● **Study questions**
• A. Rewrite the passage on facial appearance and first impressions, starting with "Despite the injunction" and going on through "by their appearance?", using "observers" in place of "perceivers".
• B. Write the next part of the passage on how people judge others by facial appearance, picking up after its final sentence.

Despite the injunction "Don't judge a book by its cover," considerable research demonstrates that people have a strong tendency to use facial appearance when forming first impressions of others' psychological traits, and these impressions show considerable consensus across perceivers. Ongoing research in my social perception laboratory addresses three questions concerning this phenomenon: (1) What are the facial qualities that influence trait impressions? (2) Why do perceivers respond as they do to these particular facial qualities? (3) What are the social and psychological consequences of judging others by their appearance?
This research takes a functional approach to social perception, and it is assumed that social perceptions based on appearance either should be accurate or should reflect perceptual biases that serve some general adaptive function. A working hypothesis is that the evolutionary importance of detecting attributes like emotion, age, or genetic fitness has produced such a strong tendency to respond to the facial qualities that reveal these attributes that these responses are overgeneralized to people whose faces merely resemble a particular emotion, age, or level of fitness.

● **Dataset excerpt**

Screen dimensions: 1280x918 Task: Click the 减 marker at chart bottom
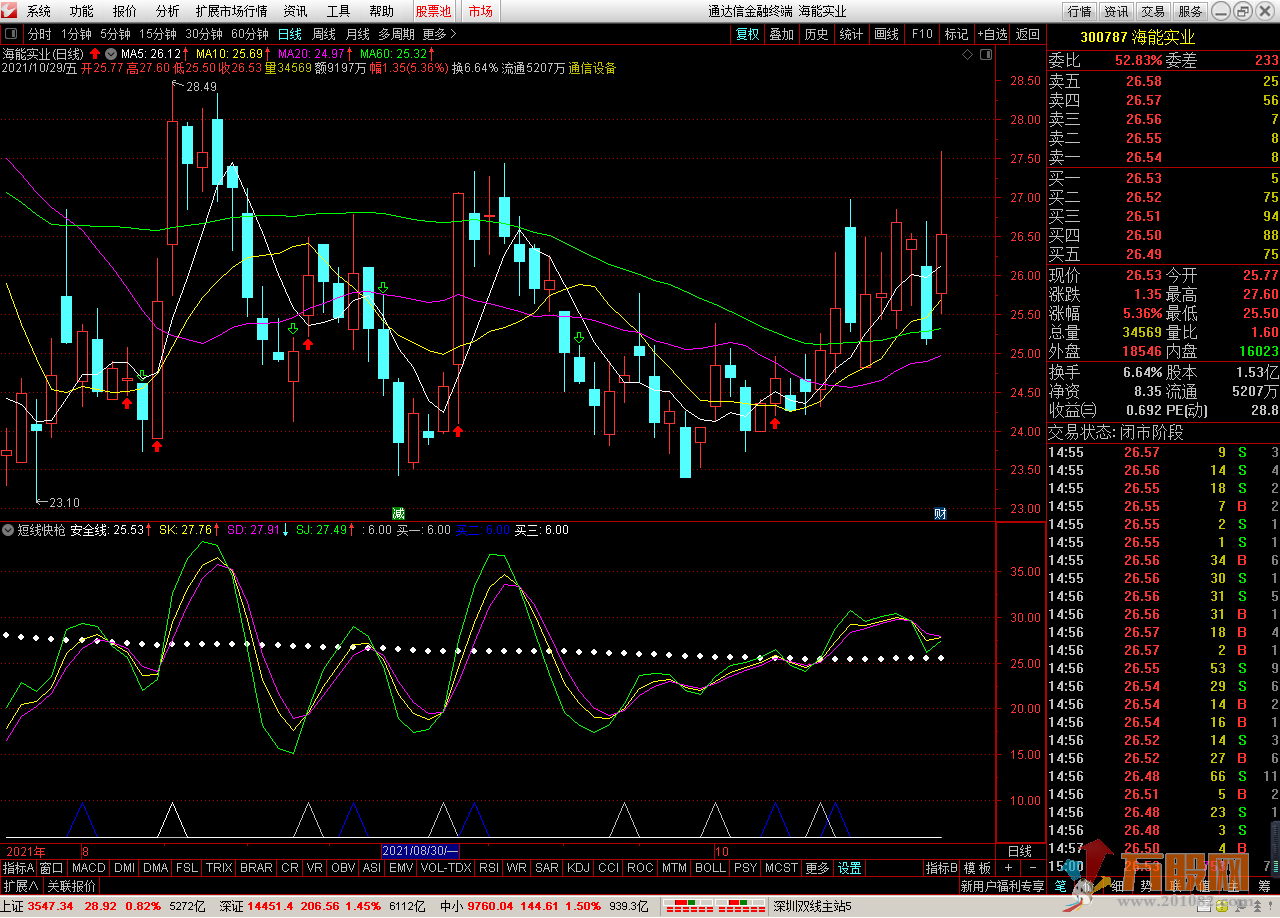click(398, 513)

● **Solved tasks**
• A.
Despite the injunction "Don't judge a book by its cover," considerable research demonstrates that people have a strong tendency to use facial appearance when forming first impressions of others' psychological traits, and these impressions show considerable consensus across observers. Ongoing research in my social perception laboratory addresses three questions concerning this phenomenon: (1) What are the facial qualities that influence trait impressions? (2) Why do observers respond as they do to these particular facial qualities? (3) What are the social and psychological consequences of judging others by their appearance?

• B.
Most of the research in my laboratory has focused on the "babyface overgeneralization effect." This work has established that people of all ages whose facial qualities resemble those of infants (e.g., large eyes, round faces, small chins) are perceived to have childlike traits and are treated differently from the mature-faced in real-world venues, such as employment and the justice system. The psychological consequences of the babyface stereotype and other appearance stereotypes are currently being investigated through the use of longitudinal data archives that enable us to determine the effects of appearance on social outcomes and psychological development across the lifespan.
Also under investigation is the validity of the babyface overgeneralization hypothesis as well as other overgeneralization hypotheses. To this end, we are using connectionist modeling of face perception to determine, for example, whether the tendency to attribute childlike traits to particular adults can be predicted from a neural network's tendency to confuse the faces of those adults with the faces of babies. We also are testing the overgeneralization hypotheses through fMRI research.